L’Afrique devrait profiter de gains significatifs et d’une efficacité améliorée en évoluant plus rapidement vers une économie basée sur Internet. Selon McKinsey, l’Internet peut générer des gains de productivité en Afrique dans les secteurs de l’éducation, de la santé, des services financiers, de l’agriculture, du commerce de détail et des administrations publiques, de l’ordre de 148 à 318 Md$. Les NTIC ont également révolutionné le secteur financier grâce à la banque et services mobiles, ce qui a permis de promouvoir davantage l’inclusion financière.
Les systèmes financiers inclusifs permettent un large accès aux services financiers à des coûts abordables, et en particulier pour sortir des millions de groupes pauvres et défavorisés de la pauvreté.
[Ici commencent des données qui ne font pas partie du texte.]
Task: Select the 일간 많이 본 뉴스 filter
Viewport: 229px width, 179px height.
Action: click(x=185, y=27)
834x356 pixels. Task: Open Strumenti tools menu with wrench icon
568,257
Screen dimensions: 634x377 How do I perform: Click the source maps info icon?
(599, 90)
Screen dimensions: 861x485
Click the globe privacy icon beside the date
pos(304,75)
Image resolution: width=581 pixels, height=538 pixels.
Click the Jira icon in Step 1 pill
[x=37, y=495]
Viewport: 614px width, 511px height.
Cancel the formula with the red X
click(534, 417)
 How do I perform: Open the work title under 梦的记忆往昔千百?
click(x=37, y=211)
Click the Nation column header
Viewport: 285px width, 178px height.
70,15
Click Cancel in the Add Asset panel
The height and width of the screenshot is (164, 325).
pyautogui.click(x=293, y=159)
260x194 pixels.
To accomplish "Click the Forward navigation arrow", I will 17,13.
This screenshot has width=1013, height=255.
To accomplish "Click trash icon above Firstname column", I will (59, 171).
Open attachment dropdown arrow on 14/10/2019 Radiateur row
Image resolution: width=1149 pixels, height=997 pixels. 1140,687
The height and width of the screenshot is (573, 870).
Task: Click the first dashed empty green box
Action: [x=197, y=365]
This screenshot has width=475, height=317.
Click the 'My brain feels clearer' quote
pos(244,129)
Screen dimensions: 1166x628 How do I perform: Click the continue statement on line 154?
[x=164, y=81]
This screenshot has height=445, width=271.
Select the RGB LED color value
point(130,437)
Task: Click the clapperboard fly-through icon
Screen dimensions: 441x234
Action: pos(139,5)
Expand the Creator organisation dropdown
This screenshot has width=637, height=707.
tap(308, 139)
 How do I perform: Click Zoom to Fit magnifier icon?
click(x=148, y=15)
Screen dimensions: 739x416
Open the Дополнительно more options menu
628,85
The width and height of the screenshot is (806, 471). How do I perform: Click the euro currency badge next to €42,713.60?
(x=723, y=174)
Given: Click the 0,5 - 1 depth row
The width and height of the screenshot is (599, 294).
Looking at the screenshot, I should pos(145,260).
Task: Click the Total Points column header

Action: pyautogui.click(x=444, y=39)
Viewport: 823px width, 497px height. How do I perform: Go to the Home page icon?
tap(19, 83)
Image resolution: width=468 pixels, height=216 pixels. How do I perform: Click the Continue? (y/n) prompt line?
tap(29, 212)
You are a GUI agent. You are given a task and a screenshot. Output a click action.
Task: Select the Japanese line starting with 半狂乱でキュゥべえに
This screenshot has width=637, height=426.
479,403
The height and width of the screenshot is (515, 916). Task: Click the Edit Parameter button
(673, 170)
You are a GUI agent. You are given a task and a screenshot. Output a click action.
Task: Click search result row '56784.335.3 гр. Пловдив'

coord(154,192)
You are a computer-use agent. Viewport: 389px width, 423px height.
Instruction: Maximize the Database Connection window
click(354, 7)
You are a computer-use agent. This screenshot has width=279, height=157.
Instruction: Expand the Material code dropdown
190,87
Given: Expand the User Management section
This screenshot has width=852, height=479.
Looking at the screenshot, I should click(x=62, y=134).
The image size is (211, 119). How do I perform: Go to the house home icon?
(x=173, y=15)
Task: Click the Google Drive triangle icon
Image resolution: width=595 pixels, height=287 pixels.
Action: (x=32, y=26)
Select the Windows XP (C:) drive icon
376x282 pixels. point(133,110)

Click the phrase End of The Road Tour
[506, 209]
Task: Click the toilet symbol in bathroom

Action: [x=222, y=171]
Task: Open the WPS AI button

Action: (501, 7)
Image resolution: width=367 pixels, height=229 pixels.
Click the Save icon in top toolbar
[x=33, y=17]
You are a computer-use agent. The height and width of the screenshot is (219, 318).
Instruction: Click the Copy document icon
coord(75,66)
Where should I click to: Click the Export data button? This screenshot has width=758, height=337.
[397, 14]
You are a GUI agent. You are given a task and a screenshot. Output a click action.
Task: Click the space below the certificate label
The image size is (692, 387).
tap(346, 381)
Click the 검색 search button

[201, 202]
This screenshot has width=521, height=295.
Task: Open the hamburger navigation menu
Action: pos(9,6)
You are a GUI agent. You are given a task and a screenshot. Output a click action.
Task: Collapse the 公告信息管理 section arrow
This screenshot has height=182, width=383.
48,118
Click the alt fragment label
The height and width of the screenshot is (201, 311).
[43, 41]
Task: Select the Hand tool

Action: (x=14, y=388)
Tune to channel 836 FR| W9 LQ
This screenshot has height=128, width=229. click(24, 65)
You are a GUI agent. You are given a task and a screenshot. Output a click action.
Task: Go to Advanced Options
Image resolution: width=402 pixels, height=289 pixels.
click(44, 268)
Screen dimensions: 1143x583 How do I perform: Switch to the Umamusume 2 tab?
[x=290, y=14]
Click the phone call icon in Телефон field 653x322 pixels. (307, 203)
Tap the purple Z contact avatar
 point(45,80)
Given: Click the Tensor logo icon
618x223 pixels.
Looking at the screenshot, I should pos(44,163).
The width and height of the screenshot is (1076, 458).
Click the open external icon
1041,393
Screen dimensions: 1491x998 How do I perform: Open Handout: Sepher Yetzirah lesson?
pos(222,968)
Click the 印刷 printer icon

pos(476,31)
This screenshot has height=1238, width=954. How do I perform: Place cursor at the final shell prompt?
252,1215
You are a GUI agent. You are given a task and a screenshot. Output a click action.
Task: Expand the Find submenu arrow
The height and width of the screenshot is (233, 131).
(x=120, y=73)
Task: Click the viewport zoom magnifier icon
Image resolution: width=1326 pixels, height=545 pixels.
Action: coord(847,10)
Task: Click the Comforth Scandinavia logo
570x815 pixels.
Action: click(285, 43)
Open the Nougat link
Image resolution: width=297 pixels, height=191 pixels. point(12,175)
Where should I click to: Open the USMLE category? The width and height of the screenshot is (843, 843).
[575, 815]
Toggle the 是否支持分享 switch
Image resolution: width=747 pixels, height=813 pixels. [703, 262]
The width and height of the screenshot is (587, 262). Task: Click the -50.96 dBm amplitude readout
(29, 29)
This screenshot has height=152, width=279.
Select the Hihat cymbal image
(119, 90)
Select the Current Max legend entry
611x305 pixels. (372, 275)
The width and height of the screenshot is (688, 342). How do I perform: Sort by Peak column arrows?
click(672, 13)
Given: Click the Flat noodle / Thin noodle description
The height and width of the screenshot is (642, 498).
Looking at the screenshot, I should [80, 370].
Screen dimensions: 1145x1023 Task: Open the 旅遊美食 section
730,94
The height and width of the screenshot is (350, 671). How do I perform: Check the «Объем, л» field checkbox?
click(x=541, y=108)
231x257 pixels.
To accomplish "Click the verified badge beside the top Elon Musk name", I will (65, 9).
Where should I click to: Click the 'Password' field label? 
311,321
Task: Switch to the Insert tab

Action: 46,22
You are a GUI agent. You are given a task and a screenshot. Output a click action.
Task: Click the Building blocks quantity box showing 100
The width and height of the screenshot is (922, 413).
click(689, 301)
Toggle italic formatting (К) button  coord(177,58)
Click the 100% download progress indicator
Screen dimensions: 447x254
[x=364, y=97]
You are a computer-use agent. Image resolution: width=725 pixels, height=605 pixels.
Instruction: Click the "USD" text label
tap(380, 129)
Cependant, la réalité reste décevante avec moins d’un adulte sur quatre en Afrique seulement qui a accès à un compte bancaire dans une institution financière formelle.
L’Afrique doit répondre aux exigences de la révolution numérique pour pourvoir en tirer parti. La simple consommation du contenu Netflix, Facebook et YouTube (aussi drôle, amusant soit-il) ne fera pas l’affaire.
Les défis à relever pour ne pas rater le train du progrès
L’Afrique a fait des progrès substantiels dans la scolarisation au cours des vingt dernières années, mais la qualité générale de l’éducation reste insatisfaisante. Les programmes d’études, les politiques, les investissements et l’engagement du secteur privé sont en retard et décalés par rapport aux besoins induits par les changements technologiques.
Les employeurs font donc face à une pénurie de compétences. C’est à ce niveau que l’Afrique doit apprendre des autres nations car c’est un défi incontournable qu’elle devra relever si elle veut réellement bénéficier de tout le potentiel des NTIC et avancer vers un modèle de développement unique.